COXTRANS: una nuova classe di inibitori duali delle ciclossigenasi e del recettore del trombossano

Due to the anti-inflammatory, analgesic and anti-pyretic actions, nonsteroidal anti-inflammatory drugs (NSAIDs) are some of the most widely prescribed drugs, which act through inhibition of the cyclooxygenases (COXs). COXs are enzymes that catalyze the conversion of arachidonic acid, a polyunsaturated fatty acid present in cell membranes, to prostaglandin PGH2, precursor of pro-inflammatory mediators including prostaglandins (PGs), prostacyclin (PGI) and thromboxanes (TXs).

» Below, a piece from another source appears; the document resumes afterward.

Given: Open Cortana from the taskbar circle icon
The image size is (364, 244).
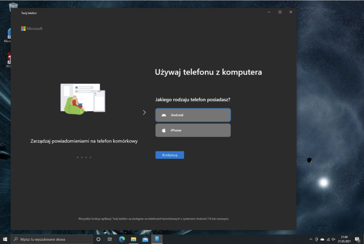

Two COX isozymes are present, COX-1 is constitutively expressed in most tissues, including kidney and gastric, and has housekeeping purpose, while COX-2 is highly regulated by inflammatory stimuli, but it is also constitutively expressed in brain, kidney and endothelial cells. NSAIDs encompass a large class of drugs, which do not inhibit COX-1 and COX-2 to the same extent. Selective COX-2 inhibitors (COXIB) were developed to selectively inhibit the action of COX-2 induced during the inflammatory processes. Unfortunately, increasing evidence for cardiovascular hazard associated with COXIB emerged, suggesting that selective inhibition of the COX-2, despite the efficacy and the gastrointestinal safety, could lead to undesired disruption of the intricate prostanoid network1. A potential strategy to mitigate the COXIB-associated cardiovascular effects could be targeting the TX receptor (TP) to balance the vasoconstrictor and pro-aggregatory action of TXA2 and the vasodilator and platelet antiaggregating effects of PGI2. Recent studies have shown that the use of NSAIDs may reduce the risk for Alzheimer’s Disease (AD). AD is a complex neurodegenerative disorder with multiple dysfunctional pathways, including the formation of amyloid-β (Aβ) plaques in brain and the loss of the blood-brain barrier (BBB) integrity and function. Recently has been demonstrated the involvement of COX-2 and TP activation for both these pathogenesis pathways2. The aim of this project is to obtain safer compounds in term of side effects and, in perspective of AD therapy, to act on more than one pathway involved in the pathogenesis of the disease. In this thesis, compounds 1-11 were synthesized in order to obtain a new class of drugs (COXTRANS) acting both as COX-2 inhibitors and TP antagonists. The synthesized compounds have been tested in in vitro and ex-vivo systems to evaluate their activity on both targets.